Traceback (most recent call last):
 File "/tmp/gentoostats_server/gentoostats/receiver/views.py", line 88, in process_submission
   time.strptime(lastsync, "%a, %d %b %Y %H:%M:%S +0000")
 File "/usr/lib64/python2.7/_strptime.py", line 478, in _strptime_time
   return _strptime(data_string, format)[0]
 File "/usr/lib64/python2.7/_strptime.py", line 332, in _strptime
   (data_string, format))
ValueError: time data u'Unknown' does not match format '%a, %d %b %Y %H:%M:%S +0000'

This is due to using a git repo in /usr/portage, which doesn't contain the timestamp file and the client is sending the string "Unknown" after patching with similarly to https://gitweb.gentoo.org/proj/gentoostats.git/commit/?id=963afe1163125b8cbed08c0e8edea9a05a37510e. Patch it with

-    if lastsync:
+    if lastsync and lastsync != "Unknown":

and add the following else statement to it:

else:
    lastsync = None
  • Try to upload stats again, dies with:
ERROR 2017-01-03 02:02:24,104 views 810 140115441485568 process_submission(): 'NoneType' object has no attribute '__getitem__'
Traceback (most recent call last):
 File "/tmp/gentoostats_server/gentoostats/receiver/views.py", line 369, in accept_submission
   return process_submission(request)
 File "/usr/lib64/python2.7/site-packages/django/views/decorators/csrf.py", line 58, in wrapped_view
   return view_func(*args, **kwargs)
 File "/usr/lib64/python2.7/site-packages/django/utils/decorators.py", line 145, in inner
   return func(*args, **kwargs)
 File "/tmp/gentoostats_server/gentoostats/receiver/views.py", line 159, in process_submission
   country       = GeoIP().country_name(ip_addr),
 File "/usr/lib64/python2.7/site-packages/django/contrib/gis/geoip/base.py", line 190, in country_name
   return self.city(query)['country_name']
TypeError: 'NoneType' object has no attribute '__getitem__'

Comment out the call to "GeoIP().country_name(ip_addr)" in gentoostats/receiver/view.py for now.

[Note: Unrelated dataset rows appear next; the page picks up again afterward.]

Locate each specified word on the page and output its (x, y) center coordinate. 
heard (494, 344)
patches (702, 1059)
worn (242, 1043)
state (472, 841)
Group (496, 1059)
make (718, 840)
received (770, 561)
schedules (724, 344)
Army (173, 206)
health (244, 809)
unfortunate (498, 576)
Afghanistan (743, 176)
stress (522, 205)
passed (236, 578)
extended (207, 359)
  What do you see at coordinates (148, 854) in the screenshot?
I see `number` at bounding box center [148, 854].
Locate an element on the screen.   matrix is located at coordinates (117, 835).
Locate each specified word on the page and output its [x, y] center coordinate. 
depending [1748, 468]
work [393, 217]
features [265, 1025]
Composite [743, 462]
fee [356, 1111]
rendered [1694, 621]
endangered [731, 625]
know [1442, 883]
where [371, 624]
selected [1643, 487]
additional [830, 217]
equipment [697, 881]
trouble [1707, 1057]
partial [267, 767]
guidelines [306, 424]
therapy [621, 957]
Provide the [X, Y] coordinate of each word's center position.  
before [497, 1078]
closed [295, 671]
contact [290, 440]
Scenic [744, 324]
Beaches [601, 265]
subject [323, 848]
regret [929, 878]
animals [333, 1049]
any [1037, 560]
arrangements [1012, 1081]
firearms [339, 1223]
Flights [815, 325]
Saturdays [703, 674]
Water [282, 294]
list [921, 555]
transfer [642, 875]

  • Try to upload stats again, dies with:
ERROR 2017-01-03 02:26:40,646 views 13386 140066905986816 process_submission(): Cannot assign "u": "Submission.sync" must be a "SyncServer" instance.
Traceback (most recent call last):
 File "/tmp/gentoostats_server/gentoostats/receiver/views.py", line 369, in accept_submission
   return process_submission(request)
 File "/usr/lib64/python2.7/site-packages/django/views/decorators/csrf.py", line 58, in wrapped_view
   return view_func(*args, **kwargs)
 File "/usr/lib64/python2.7/site-packages/django/utils/decorators.py", line 145, in inner
   return func(*args, **kwargs)
 File "/tmp/gentoostats_server/gentoostats/receiver/views.py", line 186, in process_submission
   sync          = sync,
 File "/usr/lib64/python2.7/site-packages/django/db/models/manager.py", line 127, in manager_method
   return getattr(self.get_queryset(), name)(*args, **kwargs)
 File "/usr/lib64/python2.7/site-packages/django/db/models/query.py", line 346, in create
   obj = self.model(**kwargs)
 File "/usr/lib64/python2.7/site-packages/django/db/models/base.py", line 468, in __init__
   setattr(self, field.name, rel_obj)
 File "/usr/lib64/python2.7/site-packages/django/db/models/fields/related.py", line 642, in __set__
   self.field.rel.to._meta.object_name,
ValueError: Cannot assign "u": "Submission.sync" must be a "SyncServer" instance.

This is due to gentoostats expecting the SYNC variable in make.conf. From gentoostats/stats/models.py:

# make.conf example: SYNC="rsync://rsync.gentoo.org/gentoo-portage"                                                                 
sync = models.ForeignKey(SyncServer, blank=True, null=True, related_name='+')

Set sync to None for now:

@@ -145,6 +147,7 @@ def process_submission(request):
         validate_item(lang)
 
     sync = data.get('SYNC')
+    sync = None
     if sync:
         sync, _ = SyncServer.objects.get_or_create(url=sync)
         validate_item(sync)
  • Try to upload stats again, viola!